--- start Supplied information ---

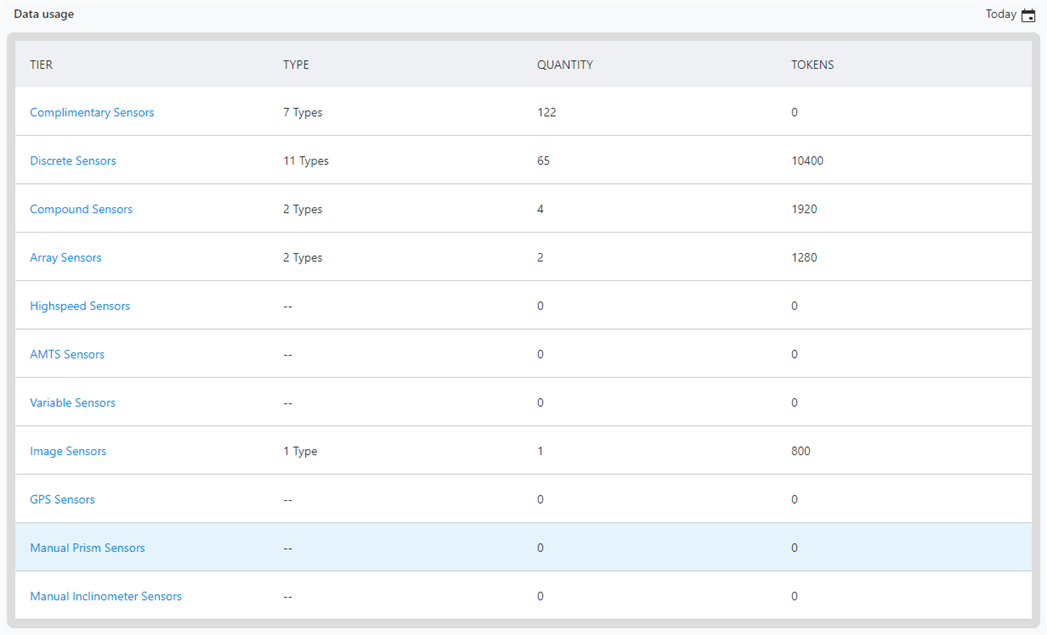Click the TIER column header

pyautogui.click(x=41, y=65)
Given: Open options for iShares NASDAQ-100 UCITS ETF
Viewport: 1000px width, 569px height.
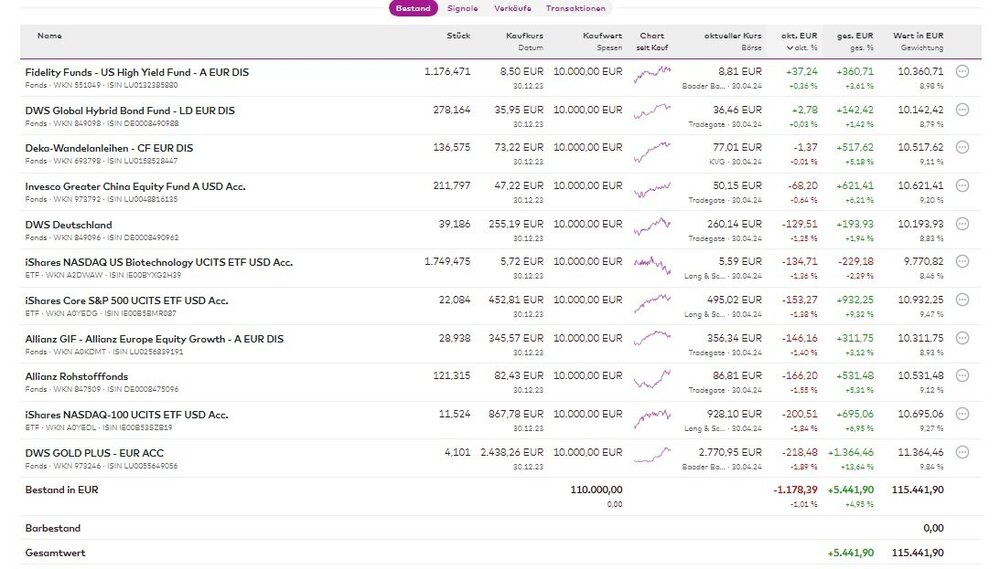Looking at the screenshot, I should [962, 414].
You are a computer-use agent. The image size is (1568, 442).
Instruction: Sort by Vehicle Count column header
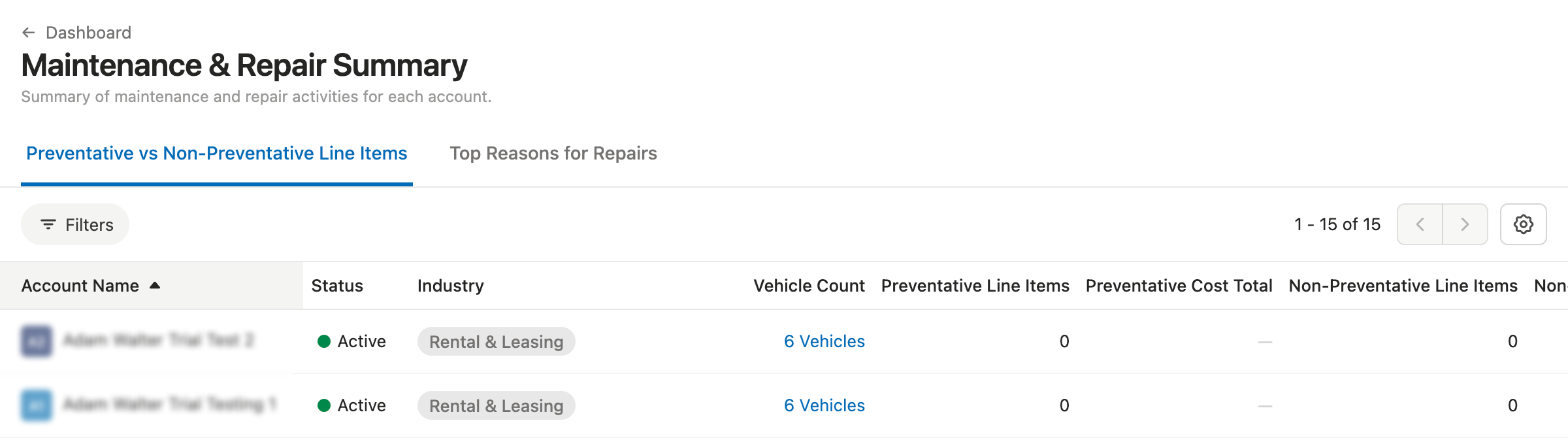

--- end Supplied information ---

# [Job]
Turn the rows above into a numbered list, one line per item, skipping any blank lines and leaving out the pictures.

# [Solution]
1. Click the TIER column header
2. pyautogui.click(x=41, y=65)
3. Given: Open options for iShares NASDAQ-100 UCITS ETF
4. Viewport: 1000px width, 569px height.
5. Looking at the screenshot, I should [962, 414].
6. You are a computer-use agent. The image size is (1568, 442).
7. Instruction: Sort by Vehicle Count column header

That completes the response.